**Excerpted passage:**
— Begin —
Actuators for Industrial HVAC/Process Dampers (DA/103-15)

April 2nd, 2015

Every damper installed in an HVAC system must be equipped with an appropriate actuator to accomplish its intended purpose. Selection of the actuator for a specific damper requires you to consider a number of factors. This article will examine the actuator selection process. (While damper actuators are often called by other names such as: damper motors, damper operators, motor- packs, etc., damper actuator is the appropriate terminology.)

Dampers are available with a wide variety of “factory-installed” actuators. However, many dampers are also supplied for “field-supplied” actuators. These are typically supplied and installed by the building controls contractor after the damper has been installed as part of the mechanical system.

Considerations in the Actuator Selection Process

The following factors must be considered when trying to select an actuator.

1. Who will supply and install the actuator?
— End —
**Problems to solve:**
a - List the alternative names that the damper actuator article says are often used for damper actuators.
b - Rewrite the damper actuator article from "April 2nd, 2015" to "select an actuator.", changing "building controls contractor" to "mechanical contractor".
The data that follow are not required for this work.

**Information supplied:**
— Begin —
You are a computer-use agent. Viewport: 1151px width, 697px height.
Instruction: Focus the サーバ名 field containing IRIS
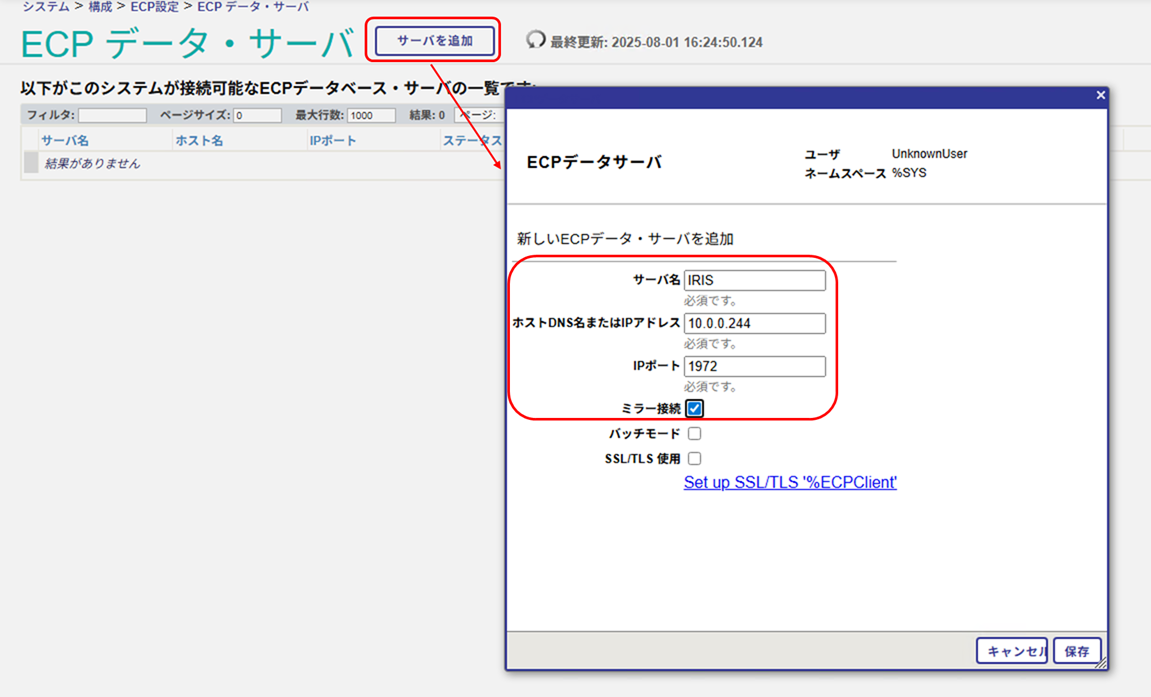(754, 280)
— End —
**Answers to the problems:**
a - damper motors, damper operators, motor- packs

b -
April 2nd, 2015

Every damper installed in an HVAC system must be equipped with an appropriate actuator to accomplish its intended purpose. Selection of the actuator for a specific damper requires you to consider a number of factors. This article will examine the actuator selection process. (While damper actuators are often called by other names such as: damper motors, damper operators, motor- packs, etc., damper actuator is the appropriate terminology.)

Dampers are available with a wide variety of “factory-installed” actuators. However, many dampers are also supplied for “field-supplied” actuators. These are typically supplied and installed by the mechanical contractor after the damper has been installed as part of the mechanical system.

Considerations in the Actuator Selection Process

The following factors must be considered when trying to select an actuator.